• Yönerge: Aşağıda yer alan, kayıp eşyaya dair hadisleri ve açıklamalarını aktaran metnin devamını yazın.

• Okuma parçası:
· · · · ·
Giriş

Bize Müsedded, ona da Halid et-Tahhan; (T) Bize Musa b. İsmail, ona Vüheyb -ki hadis mana ile aktarılmıştır-, ona Halid el-Hazzâ, ona Ebu Ala, ona Mutarrif b. Abdullah, ona da Iyaz b. Himar, Allah'ın Rasulü şöyle buyurdu demiştir: "Kim kayıp bir eşya bulursa, âdil birini –veya iki âdil kişiyi- ona şahit tutsun! Onu gizlemesin ve kaybetmesin! Eğer sahibi çıkarsa malı kendisine versin! Sahibi çıkmazsa, o zaman o, Allah’ın malıdır ve Allah onu istediğine verir."


Açıklama: Şahit tutmak, malı bulan insan için de faydalı bir davranıştır. Çünkü insan şahit tutmadığı takdirde mala tamah edebilir, başlangıçta iyi niyetle ve sahibine vermek düşüncesiyle almış olmasına rağmen nefsine mağlup olup malı zimmetine geçirebilir. Ama şahit tutacak olsa böyle bir tehlike kalmaz. Ayrıca adam hemen ölecek olsa, şahit tutmadığı takdirde varisleri onu miras malı diye kabul edebilirler. Şahit tutulacak olsa, böyle bir tehlike de kalmaz. Şahidin bir başka faydası da mal sahibinin bazı iddialarının önüne geçilmesidir.

    Öneri Formu
11058 D001709 Ebu Davud, Lukata, 1

Bize Musa b. İsmail, ona Hammad b. Seleme, ona Yahya b. Said ve Rabî'a, Kuteybe hadisinin isnadı ve manasıyla rivayet etmiş, yalnız şu cümleyi de eklemiştir: "Eğer sahibi gelir de malın kesesini ve miktarını bilirse, onu kendisine ver!"


Açıklama: Anlaşıldığı kadarıyla musannif ile Hammad b. Seleme arasında inkita vardır.
· · · · ·
• Verilen kayıtlar:
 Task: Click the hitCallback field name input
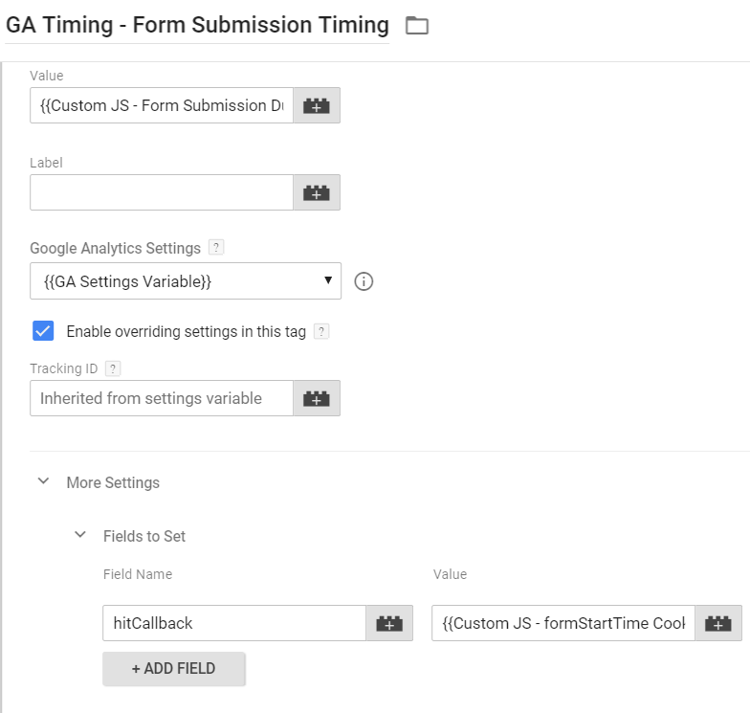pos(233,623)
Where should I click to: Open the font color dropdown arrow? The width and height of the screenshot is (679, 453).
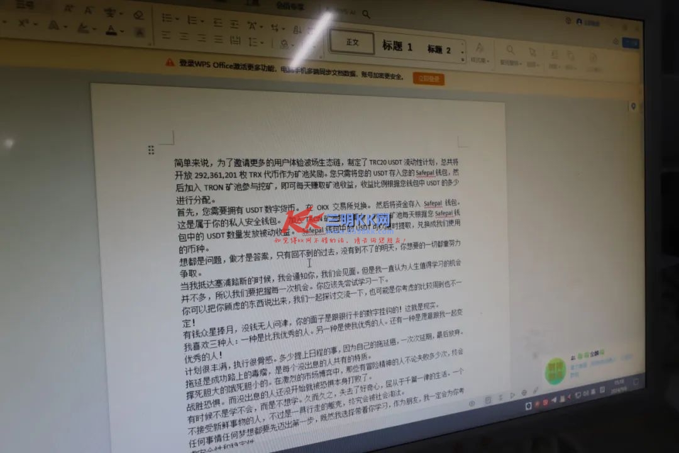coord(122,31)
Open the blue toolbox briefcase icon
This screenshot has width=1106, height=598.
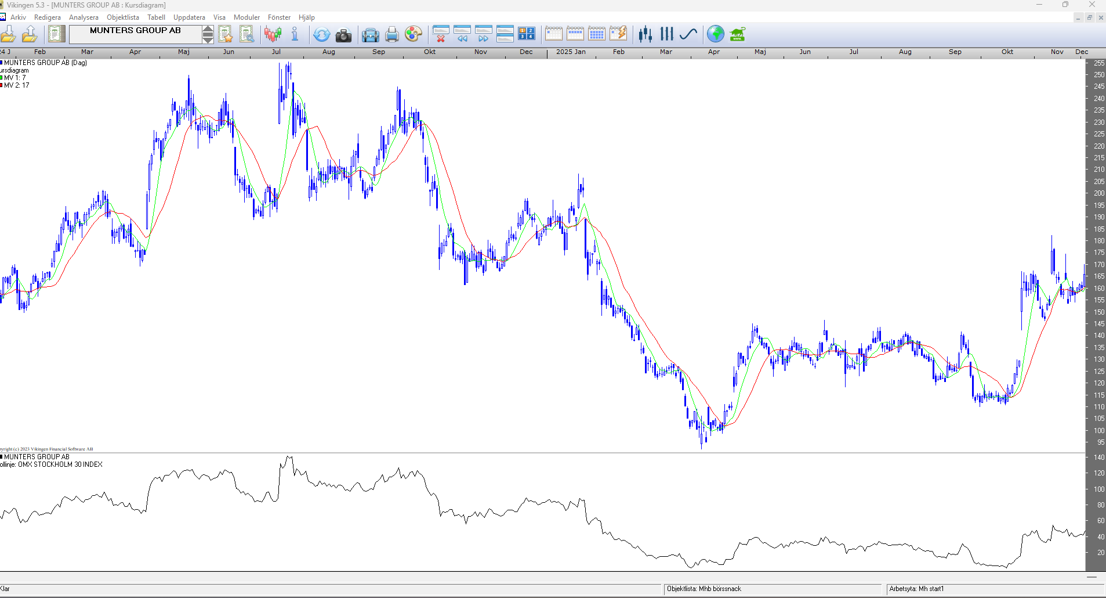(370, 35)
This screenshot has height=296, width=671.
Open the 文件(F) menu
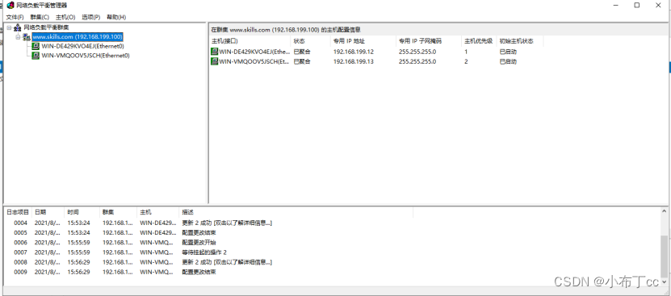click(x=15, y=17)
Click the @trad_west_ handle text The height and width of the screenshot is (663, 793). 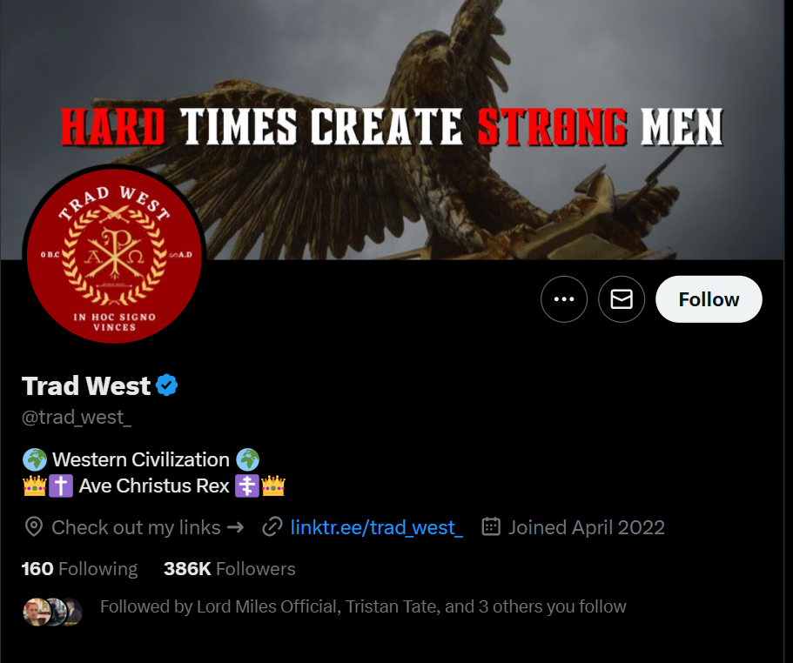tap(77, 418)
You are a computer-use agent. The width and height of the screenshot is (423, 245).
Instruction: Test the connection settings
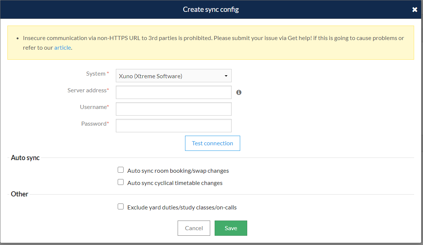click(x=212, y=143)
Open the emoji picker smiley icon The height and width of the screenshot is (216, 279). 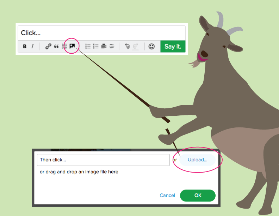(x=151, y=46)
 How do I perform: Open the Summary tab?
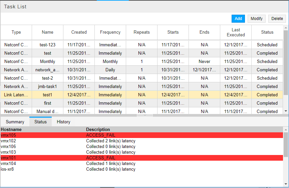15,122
· · · · ·
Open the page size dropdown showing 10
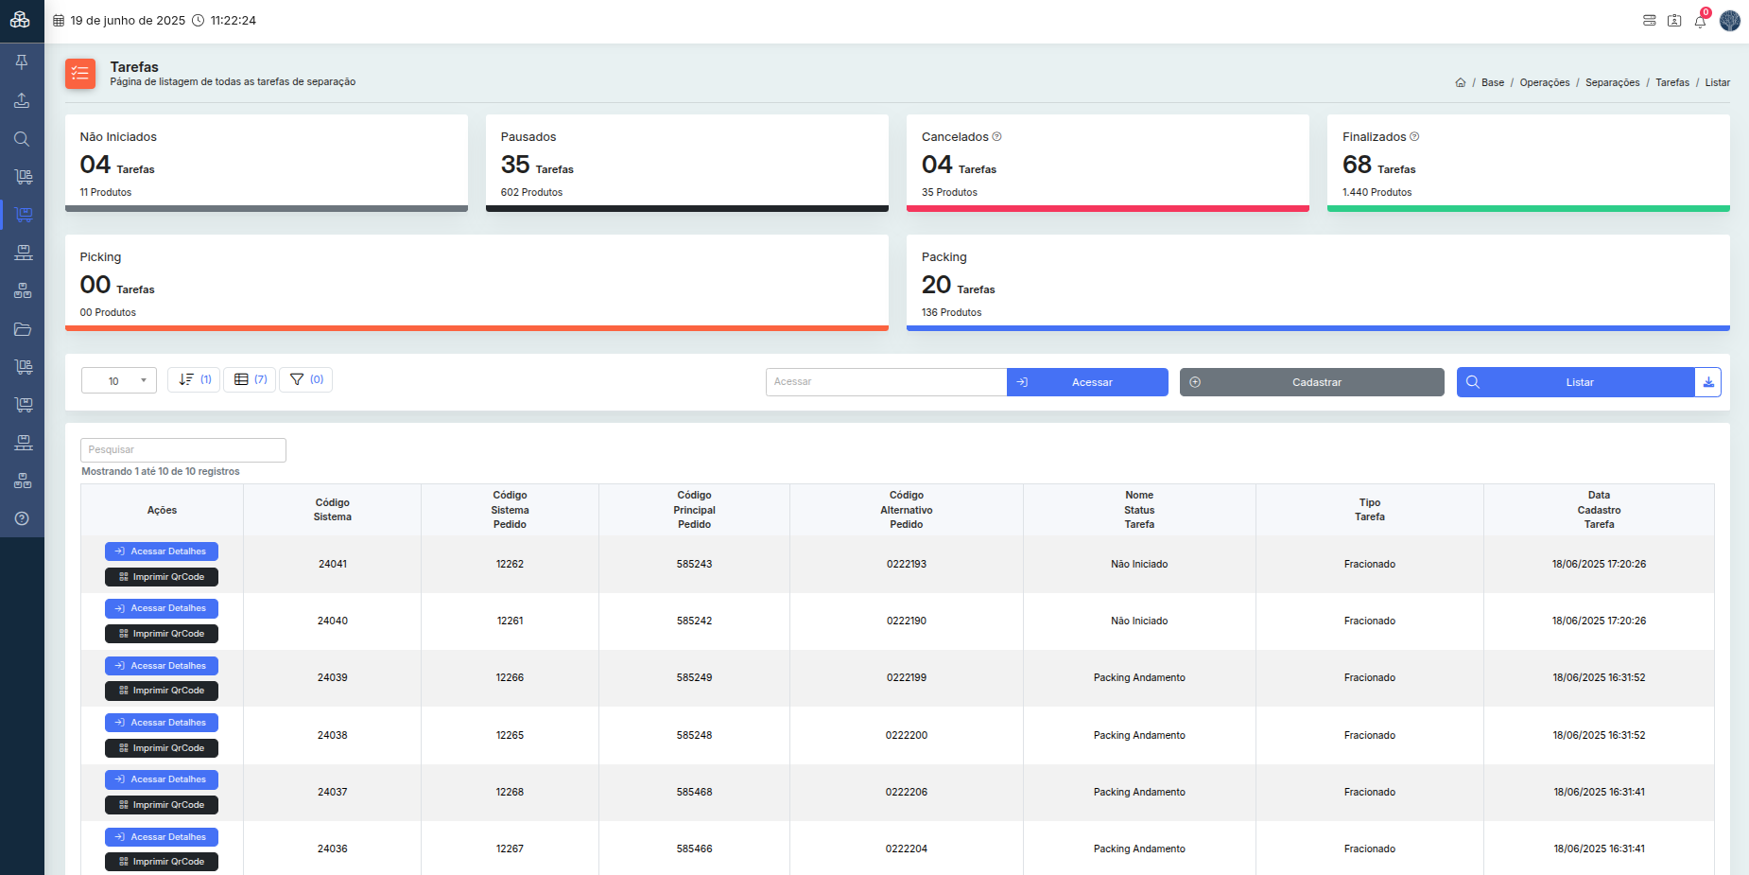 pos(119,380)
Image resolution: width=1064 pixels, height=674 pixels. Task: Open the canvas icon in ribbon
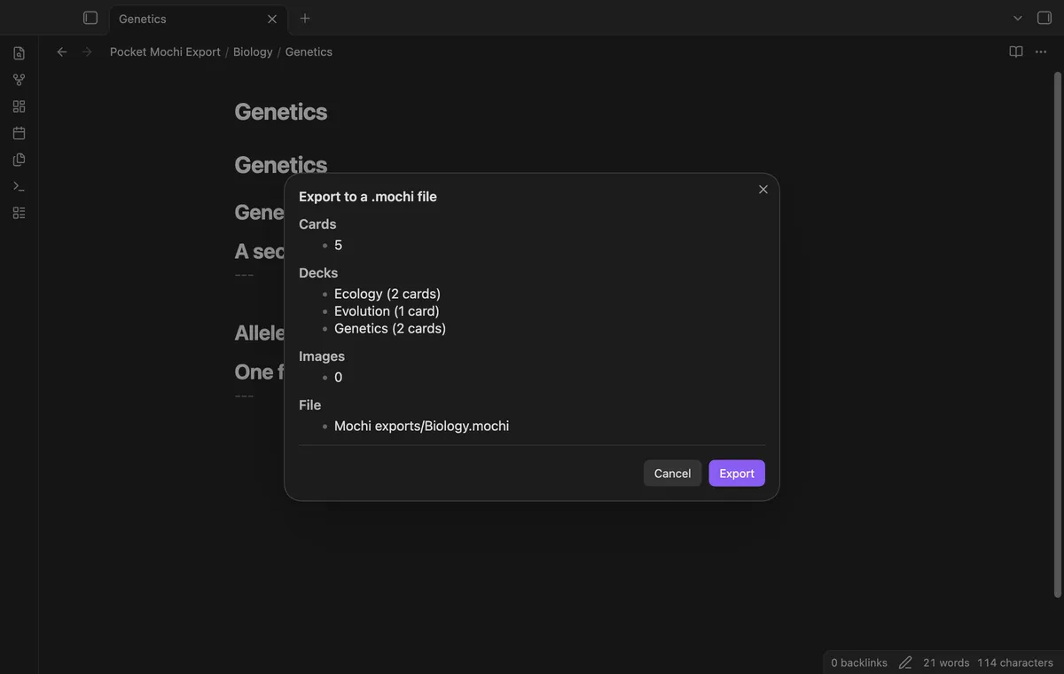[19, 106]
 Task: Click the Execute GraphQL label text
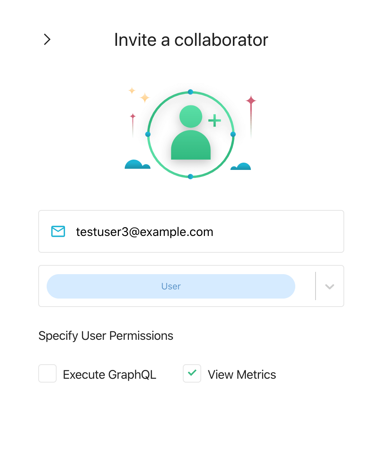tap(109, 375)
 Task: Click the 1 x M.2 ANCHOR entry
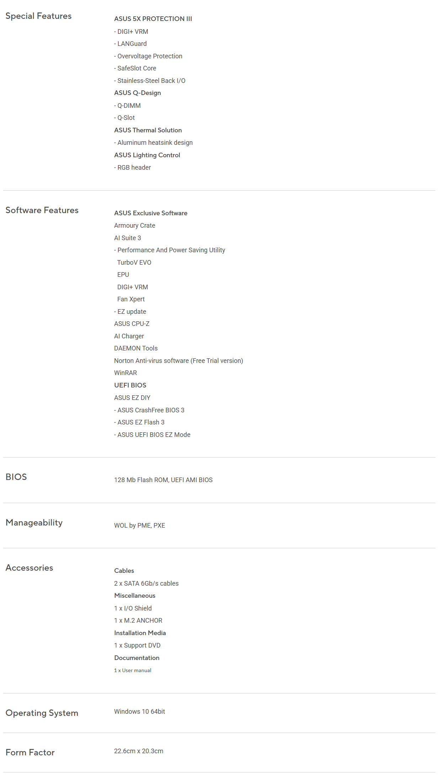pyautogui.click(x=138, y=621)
· · · · ·
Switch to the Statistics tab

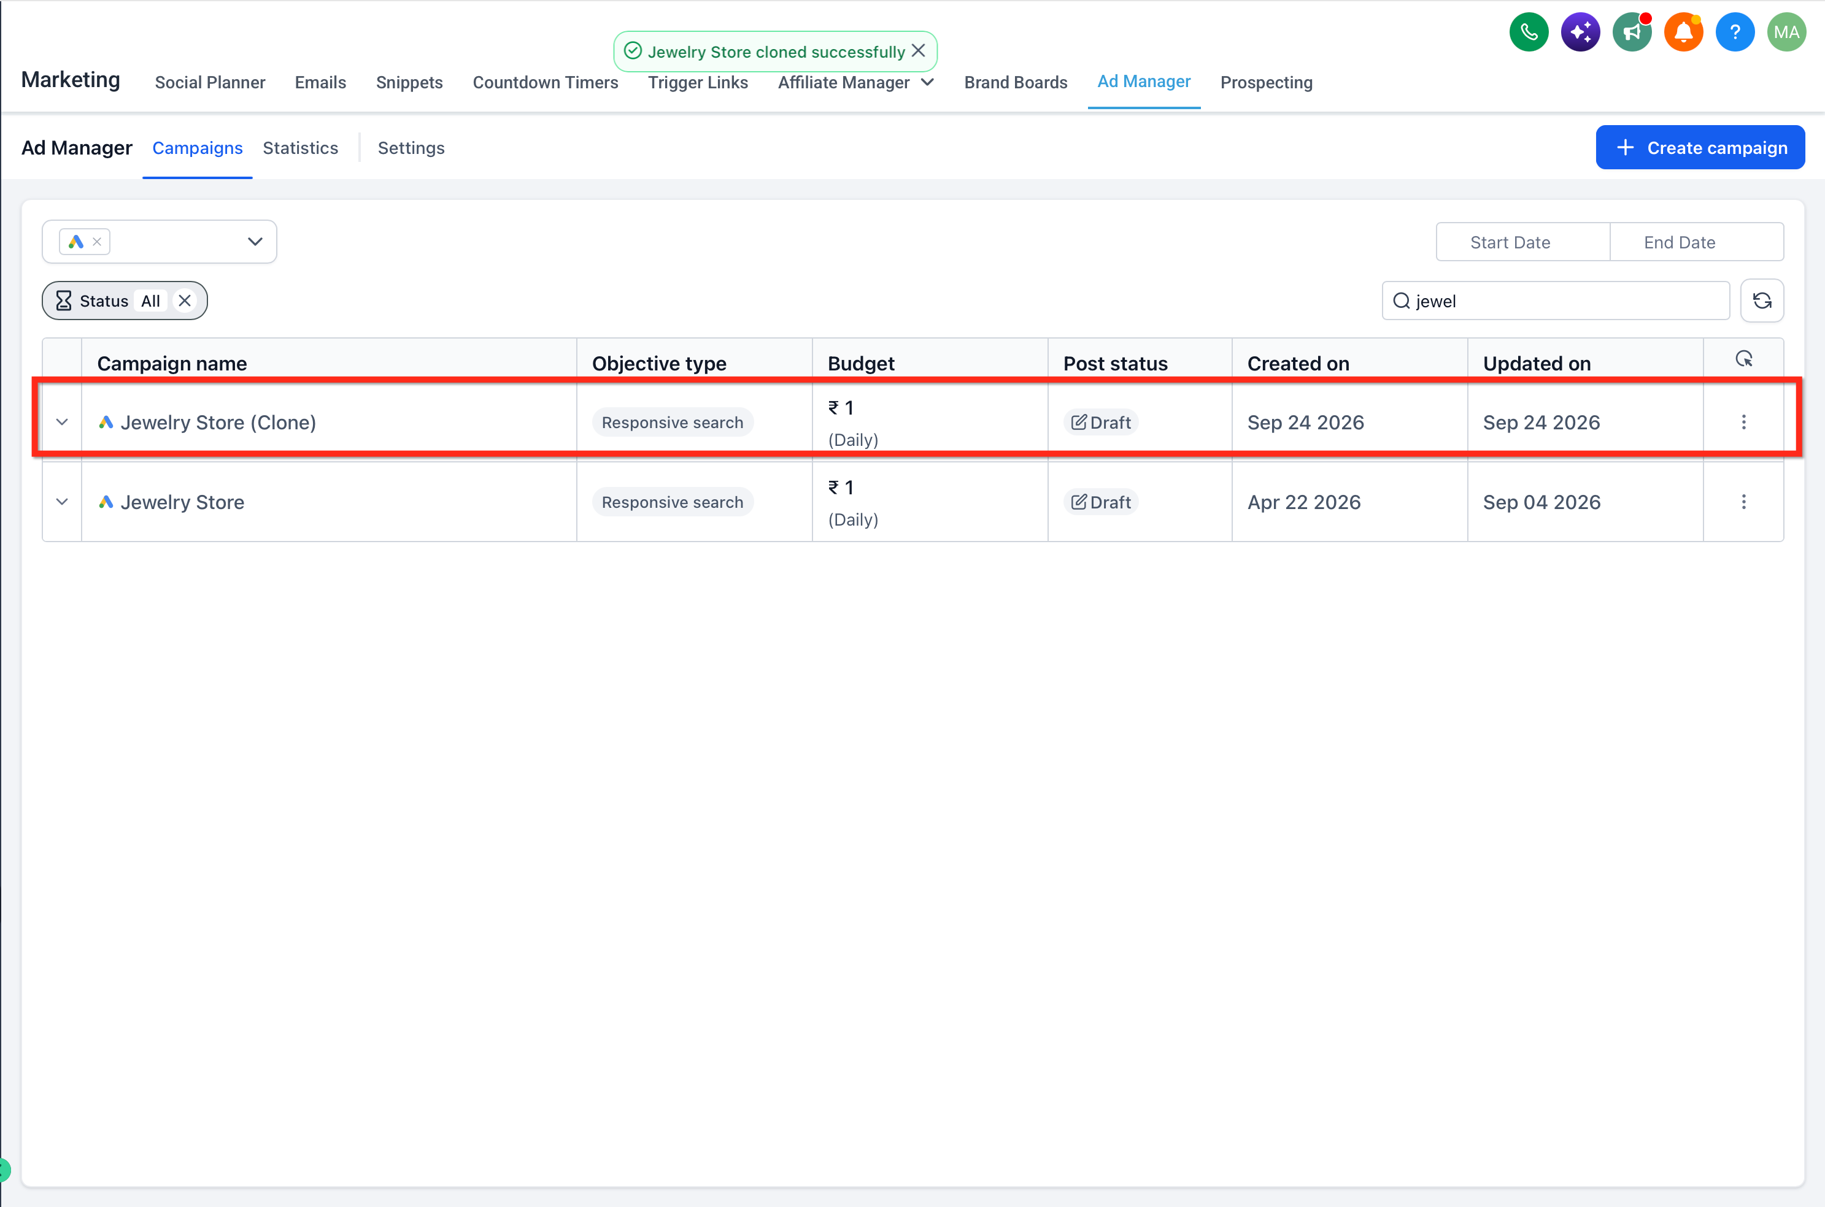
· · · · ·
• Alıştırma sonucu:
    Öneri Formu
275445 D001708-3 Ebu Davud, Lukata, 1

Bize Muhammed b. Kesîr, ona Şube, ona Seleme b. Küheyl, ona Süveyd b. Ğafele rivayet etmiştir: Zeyd b. Sûhan ve Selmân b. Rabîa ile savaşa çıkmıştım. Yolda bir kamçı buldum. Bana, at onu! dediler. Ben de atmam, ama eğer sahibini bulursam kendisine veririm, yoksa ben kullanırım dedim. Sonra bana hac nasip oldu. Bu münasebetle Medine'ye gittim, orada Übey b. Ka'b'a rastladım, ona bu meseleyi sordum, o dedi ki: Ben de bir gün, içinde yüz dinar bulunan bir kese bulmuştum. Keseyi Hz. Peygamber’e götürdüm, bana "bir yıl boyunca onu ilan et!" buyurdu. Ben de bir yıl ilan ettim, ama sahibi çıkmadı. Tekrar Hz. Peygamber'e götürdüm, yine "bir yıl daha ilan et!" buyurdu. Yine ilan ettim, yine sahibi çıkmadı. Tekrar Hz. Peygamber'e götürdüm. "Bir yıl daha ilan et!" buyurdular. Tekrar ilan ettim, sonra gelip Onu tanıyan birini bulamadım dedim. Bunun üzerine Hz. Peygamber şunları söyledi: "Bu paranın miktarını, kesesini ve bağını hıfzet; eğer günün birinde sahibi gelecek olursa kendisine verirsin, gelmezse ondan kendin yararlan!" [(Hadisin ravisi Şube der ki): (Seleme b. Küheyl) şöyle dedi: (Süveyd b. Ğafele) 'Onu üç yıl ilan et mi dedi, yoksa bir yıl mı dedi, hatırlamıyorum.]


    Öneri Formu
11050 D001701 Ebu Davud, Lukata, 1

Bize Muhammed b. Râfi' ile Harun b. Abdullah, onlara İbn Ebu Füdeyk, ona ed-Dahhak b. Osman, ona Salim b. Ebu Nadr, ona Büsr b. Saîd, ona da Zeyd b. Halid el-Cühenî'den (ra) rivayet edildiğine göre, Rasulullah'a (sav) buluntu malın durumu sorulmuş, o da şöyle cevap vermiş: "Bir yıl onu ilan et! Eğer sahibi gelirse kendisine verirsin. Gelmezse, onun bağını ve kabını iyice belle, sonra da onu kendi malına kat! Bilahare sahibi gelecek olursa, kendisine ödersin."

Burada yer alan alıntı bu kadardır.